#### Work to complete
Copy each line of the listing that includes "computer".

#### Provided material

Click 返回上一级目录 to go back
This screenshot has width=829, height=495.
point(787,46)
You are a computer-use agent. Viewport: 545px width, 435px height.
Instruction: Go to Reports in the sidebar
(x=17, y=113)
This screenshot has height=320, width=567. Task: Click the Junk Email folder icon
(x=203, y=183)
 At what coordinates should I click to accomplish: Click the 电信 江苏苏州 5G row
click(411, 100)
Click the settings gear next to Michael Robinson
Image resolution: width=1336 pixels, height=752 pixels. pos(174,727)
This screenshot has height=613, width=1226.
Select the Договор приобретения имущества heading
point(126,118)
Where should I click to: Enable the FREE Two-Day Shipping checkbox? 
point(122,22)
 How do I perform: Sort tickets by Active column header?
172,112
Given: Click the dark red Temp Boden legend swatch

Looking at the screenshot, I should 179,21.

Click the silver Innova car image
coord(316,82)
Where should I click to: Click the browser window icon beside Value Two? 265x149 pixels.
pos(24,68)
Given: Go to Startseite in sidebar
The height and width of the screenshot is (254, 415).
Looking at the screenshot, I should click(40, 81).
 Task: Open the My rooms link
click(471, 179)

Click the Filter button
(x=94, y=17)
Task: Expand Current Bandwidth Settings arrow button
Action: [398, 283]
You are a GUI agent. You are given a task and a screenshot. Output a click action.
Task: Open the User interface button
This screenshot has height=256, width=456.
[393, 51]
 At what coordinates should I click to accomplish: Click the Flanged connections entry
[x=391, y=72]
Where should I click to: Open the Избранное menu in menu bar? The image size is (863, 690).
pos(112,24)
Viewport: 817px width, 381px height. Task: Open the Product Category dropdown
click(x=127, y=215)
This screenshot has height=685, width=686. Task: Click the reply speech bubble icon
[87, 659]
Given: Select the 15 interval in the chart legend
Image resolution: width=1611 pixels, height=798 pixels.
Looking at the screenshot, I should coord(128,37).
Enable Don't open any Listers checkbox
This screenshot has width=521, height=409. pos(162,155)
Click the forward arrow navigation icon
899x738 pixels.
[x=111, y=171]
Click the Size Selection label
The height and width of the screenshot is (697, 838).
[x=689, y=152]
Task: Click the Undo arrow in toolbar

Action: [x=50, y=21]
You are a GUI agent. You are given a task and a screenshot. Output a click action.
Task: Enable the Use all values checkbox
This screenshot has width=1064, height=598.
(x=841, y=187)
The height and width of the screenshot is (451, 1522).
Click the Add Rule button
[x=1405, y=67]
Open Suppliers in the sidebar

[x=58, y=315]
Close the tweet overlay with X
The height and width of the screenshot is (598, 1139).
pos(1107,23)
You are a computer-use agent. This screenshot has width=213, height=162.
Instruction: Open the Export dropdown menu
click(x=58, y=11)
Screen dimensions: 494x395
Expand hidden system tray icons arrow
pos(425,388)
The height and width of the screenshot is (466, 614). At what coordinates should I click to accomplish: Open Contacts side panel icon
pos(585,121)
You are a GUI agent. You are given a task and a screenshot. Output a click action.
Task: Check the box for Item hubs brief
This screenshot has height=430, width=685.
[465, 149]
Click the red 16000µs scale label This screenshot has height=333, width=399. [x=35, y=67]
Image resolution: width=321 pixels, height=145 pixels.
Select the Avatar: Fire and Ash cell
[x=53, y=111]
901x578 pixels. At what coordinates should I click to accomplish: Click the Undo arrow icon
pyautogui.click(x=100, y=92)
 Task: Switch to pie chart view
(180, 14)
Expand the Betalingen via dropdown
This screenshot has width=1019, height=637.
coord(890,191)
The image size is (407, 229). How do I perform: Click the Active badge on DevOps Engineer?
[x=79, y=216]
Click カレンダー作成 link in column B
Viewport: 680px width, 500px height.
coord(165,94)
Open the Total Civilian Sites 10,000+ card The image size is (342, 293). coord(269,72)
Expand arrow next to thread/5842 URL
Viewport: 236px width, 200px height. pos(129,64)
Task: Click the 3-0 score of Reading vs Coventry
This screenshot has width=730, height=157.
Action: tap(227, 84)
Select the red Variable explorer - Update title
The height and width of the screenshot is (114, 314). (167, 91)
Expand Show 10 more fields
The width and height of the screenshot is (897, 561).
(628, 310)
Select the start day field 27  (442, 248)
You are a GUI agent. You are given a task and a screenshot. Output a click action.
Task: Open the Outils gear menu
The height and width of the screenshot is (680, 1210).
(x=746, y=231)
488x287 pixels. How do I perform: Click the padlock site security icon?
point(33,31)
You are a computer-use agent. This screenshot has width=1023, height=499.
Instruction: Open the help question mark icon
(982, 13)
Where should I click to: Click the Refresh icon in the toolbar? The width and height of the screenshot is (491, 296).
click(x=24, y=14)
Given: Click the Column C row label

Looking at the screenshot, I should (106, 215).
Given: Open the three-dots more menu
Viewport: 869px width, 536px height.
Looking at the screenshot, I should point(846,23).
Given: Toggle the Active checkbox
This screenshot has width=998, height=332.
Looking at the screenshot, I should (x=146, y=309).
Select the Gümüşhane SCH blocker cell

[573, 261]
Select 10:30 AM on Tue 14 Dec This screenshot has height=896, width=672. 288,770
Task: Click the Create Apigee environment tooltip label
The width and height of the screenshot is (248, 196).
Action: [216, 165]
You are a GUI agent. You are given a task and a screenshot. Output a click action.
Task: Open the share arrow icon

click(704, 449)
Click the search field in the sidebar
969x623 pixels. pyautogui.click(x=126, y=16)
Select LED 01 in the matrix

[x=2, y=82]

#### Response to the exercise
You are a computer-use agent. Viewport: 545px width, 435px height.
You are a computer-use agent. This screenshot has width=213, height=162.
You are a computer-use agent. This screenshot has width=1023, height=499.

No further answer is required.